Copy out each line below exactly as written.

===============

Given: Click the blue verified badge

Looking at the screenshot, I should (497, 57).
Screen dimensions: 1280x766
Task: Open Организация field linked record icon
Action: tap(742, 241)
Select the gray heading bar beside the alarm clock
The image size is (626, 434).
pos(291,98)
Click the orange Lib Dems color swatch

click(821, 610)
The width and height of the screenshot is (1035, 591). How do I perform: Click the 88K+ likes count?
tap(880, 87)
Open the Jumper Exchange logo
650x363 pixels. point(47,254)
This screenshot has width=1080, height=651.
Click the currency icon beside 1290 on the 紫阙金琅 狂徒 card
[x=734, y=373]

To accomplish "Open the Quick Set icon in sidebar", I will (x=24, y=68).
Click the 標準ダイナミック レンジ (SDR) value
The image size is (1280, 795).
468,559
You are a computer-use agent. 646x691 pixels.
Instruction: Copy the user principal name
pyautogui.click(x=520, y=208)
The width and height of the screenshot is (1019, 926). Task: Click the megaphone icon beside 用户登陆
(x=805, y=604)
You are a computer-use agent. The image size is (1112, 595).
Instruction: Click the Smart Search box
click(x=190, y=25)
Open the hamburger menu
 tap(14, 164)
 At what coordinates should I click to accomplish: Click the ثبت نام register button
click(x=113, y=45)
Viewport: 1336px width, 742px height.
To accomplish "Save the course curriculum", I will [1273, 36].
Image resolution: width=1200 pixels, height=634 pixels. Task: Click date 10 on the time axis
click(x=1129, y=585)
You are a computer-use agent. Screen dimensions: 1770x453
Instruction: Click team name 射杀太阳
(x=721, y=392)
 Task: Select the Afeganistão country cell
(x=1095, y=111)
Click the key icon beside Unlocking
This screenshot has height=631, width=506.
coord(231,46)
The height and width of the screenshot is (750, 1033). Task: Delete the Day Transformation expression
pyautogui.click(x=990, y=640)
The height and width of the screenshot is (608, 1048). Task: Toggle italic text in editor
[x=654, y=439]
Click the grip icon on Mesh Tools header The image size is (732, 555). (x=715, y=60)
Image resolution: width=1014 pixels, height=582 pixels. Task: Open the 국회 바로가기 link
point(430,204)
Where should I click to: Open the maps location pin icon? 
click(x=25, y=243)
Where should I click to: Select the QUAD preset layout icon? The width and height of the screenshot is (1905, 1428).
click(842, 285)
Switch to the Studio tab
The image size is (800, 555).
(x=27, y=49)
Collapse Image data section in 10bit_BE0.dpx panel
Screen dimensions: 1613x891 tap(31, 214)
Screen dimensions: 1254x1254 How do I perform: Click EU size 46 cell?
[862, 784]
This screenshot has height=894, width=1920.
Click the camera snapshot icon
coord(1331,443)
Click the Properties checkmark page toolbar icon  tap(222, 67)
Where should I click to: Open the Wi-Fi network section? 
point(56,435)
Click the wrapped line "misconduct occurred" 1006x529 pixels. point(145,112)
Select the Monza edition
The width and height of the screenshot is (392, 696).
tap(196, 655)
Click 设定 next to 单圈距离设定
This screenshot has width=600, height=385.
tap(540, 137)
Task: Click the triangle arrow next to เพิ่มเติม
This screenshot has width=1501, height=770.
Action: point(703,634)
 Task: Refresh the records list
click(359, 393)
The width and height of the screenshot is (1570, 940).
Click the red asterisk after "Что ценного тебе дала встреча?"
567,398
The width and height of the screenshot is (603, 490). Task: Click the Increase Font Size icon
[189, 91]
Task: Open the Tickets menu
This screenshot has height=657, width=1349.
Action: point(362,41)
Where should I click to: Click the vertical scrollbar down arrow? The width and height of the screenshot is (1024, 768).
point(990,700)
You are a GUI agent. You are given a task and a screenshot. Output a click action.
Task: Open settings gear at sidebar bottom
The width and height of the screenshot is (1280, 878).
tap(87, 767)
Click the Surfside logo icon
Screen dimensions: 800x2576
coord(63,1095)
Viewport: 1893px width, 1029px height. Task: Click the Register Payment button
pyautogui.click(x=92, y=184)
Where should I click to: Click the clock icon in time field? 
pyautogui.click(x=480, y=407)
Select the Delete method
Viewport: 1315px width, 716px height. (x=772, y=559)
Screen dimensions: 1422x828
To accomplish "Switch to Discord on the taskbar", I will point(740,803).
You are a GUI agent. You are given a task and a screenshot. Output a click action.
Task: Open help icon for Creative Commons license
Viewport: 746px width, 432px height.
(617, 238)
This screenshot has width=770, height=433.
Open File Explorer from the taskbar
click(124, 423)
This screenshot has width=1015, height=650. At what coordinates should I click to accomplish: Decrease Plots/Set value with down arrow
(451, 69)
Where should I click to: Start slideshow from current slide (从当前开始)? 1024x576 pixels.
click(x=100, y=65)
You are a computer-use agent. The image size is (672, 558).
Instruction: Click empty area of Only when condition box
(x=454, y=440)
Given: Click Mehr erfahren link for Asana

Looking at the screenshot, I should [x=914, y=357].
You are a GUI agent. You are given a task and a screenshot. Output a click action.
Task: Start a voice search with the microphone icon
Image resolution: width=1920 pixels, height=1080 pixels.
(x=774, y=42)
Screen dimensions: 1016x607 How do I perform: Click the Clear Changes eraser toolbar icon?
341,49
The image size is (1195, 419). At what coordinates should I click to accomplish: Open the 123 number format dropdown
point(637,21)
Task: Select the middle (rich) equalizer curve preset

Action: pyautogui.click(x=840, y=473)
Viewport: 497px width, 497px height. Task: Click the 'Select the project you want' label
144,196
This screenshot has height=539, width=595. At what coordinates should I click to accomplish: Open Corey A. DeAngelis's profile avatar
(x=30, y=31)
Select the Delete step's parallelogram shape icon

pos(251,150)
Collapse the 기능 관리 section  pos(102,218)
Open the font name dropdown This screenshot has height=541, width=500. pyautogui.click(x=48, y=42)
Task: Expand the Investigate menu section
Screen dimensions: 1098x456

===============

## Result
Given: Click the blue verified badge

Looking at the screenshot, I should (497, 57).
Screen dimensions: 1280x766
Task: Open Организация field linked record icon
Action: tap(742, 241)
Select the gray heading bar beside the alarm clock
The image size is (626, 434).
pos(291,98)
Click the orange Lib Dems color swatch

click(821, 610)
The width and height of the screenshot is (1035, 591). How do I perform: Click the 88K+ likes count?
tap(880, 87)
Open the Jumper Exchange logo
650x363 pixels. point(47,254)
This screenshot has width=1080, height=651.
Click the currency icon beside 1290 on the 紫阙金琅 狂徒 card
[x=734, y=373]

To accomplish "Open the Quick Set icon in sidebar", I will (x=24, y=68).
Click the 標準ダイナミック レンジ (SDR) value
The image size is (1280, 795).
468,559
You are a computer-use agent. 646x691 pixels.
Instruction: Copy the user principal name
pyautogui.click(x=520, y=208)
The width and height of the screenshot is (1019, 926). Task: Click the megaphone icon beside 用户登陆
(x=805, y=604)
You are a computer-use agent. The image size is (1112, 595).
Instruction: Click the Smart Search box
click(x=190, y=25)
Open the hamburger menu
 tap(14, 164)
 At what coordinates should I click to accomplish: Click the ثبت نام register button
click(x=113, y=45)
Viewport: 1336px width, 742px height.
To accomplish "Save the course curriculum", I will [1273, 36].
Image resolution: width=1200 pixels, height=634 pixels. Task: Click date 10 on the time axis
click(x=1129, y=585)
You are a computer-use agent. Screen dimensions: 1770x453
Instruction: Click team name 射杀太阳
(x=721, y=392)
 Task: Select the Afeganistão country cell
(x=1095, y=111)
Click the key icon beside Unlocking
This screenshot has height=631, width=506.
coord(231,46)
The height and width of the screenshot is (750, 1033). Task: Delete the Day Transformation expression
pyautogui.click(x=990, y=640)
The height and width of the screenshot is (608, 1048). Task: Toggle italic text in editor
[x=654, y=439]
Click the grip icon on Mesh Tools header The image size is (732, 555). (x=715, y=60)
Image resolution: width=1014 pixels, height=582 pixels. Task: Open the 국회 바로가기 link
point(430,204)
Where should I click to: Open the maps location pin icon? 
click(x=25, y=243)
Where should I click to: Select the QUAD preset layout icon? The width and height of the screenshot is (1905, 1428).
click(842, 285)
Switch to the Studio tab
The image size is (800, 555).
(x=27, y=49)
Collapse Image data section in 10bit_BE0.dpx panel
Screen dimensions: 1613x891 tap(31, 214)
Screen dimensions: 1254x1254 How do I perform: Click EU size 46 cell?
[862, 784]
This screenshot has height=894, width=1920.
Click the camera snapshot icon
coord(1331,443)
Click the Properties checkmark page toolbar icon  tap(222, 67)
Where should I click to: Open the Wi-Fi network section? 
point(56,435)
Click the wrapped line "misconduct occurred" 1006x529 pixels. point(145,112)
Select the Monza edition
The width and height of the screenshot is (392, 696).
tap(196, 655)
Click 设定 next to 单圈距离设定
This screenshot has width=600, height=385.
tap(540, 137)
Task: Click the triangle arrow next to เพิ่มเติม
This screenshot has width=1501, height=770.
Action: point(703,634)
 Task: Refresh the records list
click(359, 393)
The width and height of the screenshot is (1570, 940).
Click the red asterisk after "Что ценного тебе дала встреча?"
567,398
The width and height of the screenshot is (603, 490). Task: Click the Increase Font Size icon
[189, 91]
Task: Open the Tickets menu
This screenshot has height=657, width=1349.
Action: point(362,41)
Where should I click to: Click the vertical scrollbar down arrow? The width and height of the screenshot is (1024, 768).
point(990,700)
You are a GUI agent. You are given a task and a screenshot. Output a click action.
Task: Open settings gear at sidebar bottom
The width and height of the screenshot is (1280, 878).
tap(87, 767)
Click the Surfside logo icon
Screen dimensions: 800x2576
coord(63,1095)
Viewport: 1893px width, 1029px height. Task: Click the Register Payment button
pyautogui.click(x=92, y=184)
Where should I click to: Click the clock icon in time field? 
pyautogui.click(x=480, y=407)
Select the Delete method
Viewport: 1315px width, 716px height. (x=772, y=559)
Screen dimensions: 1422x828
To accomplish "Switch to Discord on the taskbar", I will point(740,803).
You are a GUI agent. You are given a task and a screenshot. Output a click action.
Task: Open help icon for Creative Commons license
Viewport: 746px width, 432px height.
(617, 238)
This screenshot has width=770, height=433.
Open File Explorer from the taskbar
click(124, 423)
This screenshot has width=1015, height=650. At what coordinates should I click to accomplish: Decrease Plots/Set value with down arrow
(451, 69)
Where should I click to: Start slideshow from current slide (从当前开始)? 1024x576 pixels.
click(x=100, y=65)
You are a computer-use agent. The image size is (672, 558).
Instruction: Click empty area of Only when condition box
(x=454, y=440)
Given: Click Mehr erfahren link for Asana

Looking at the screenshot, I should [x=914, y=357].
You are a GUI agent. You are given a task and a screenshot. Output a click action.
Task: Start a voice search with the microphone icon
Image resolution: width=1920 pixels, height=1080 pixels.
(x=774, y=42)
Screen dimensions: 1016x607 How do I perform: Click the Clear Changes eraser toolbar icon?
341,49
The image size is (1195, 419). At what coordinates should I click to accomplish: Open the 123 number format dropdown
point(637,21)
Task: Select the middle (rich) equalizer curve preset

Action: pyautogui.click(x=840, y=473)
Viewport: 497px width, 497px height. Task: Click the 'Select the project you want' label
144,196
This screenshot has height=539, width=595. At what coordinates should I click to accomplish: Open Corey A. DeAngelis's profile avatar
(x=30, y=31)
Select the Delete step's parallelogram shape icon

pos(251,150)
Collapse the 기능 관리 section  pos(102,218)
Open the font name dropdown This screenshot has height=541, width=500. pyautogui.click(x=48, y=42)
Task: Expand the Investigate menu section
Screen dimensions: 1098x456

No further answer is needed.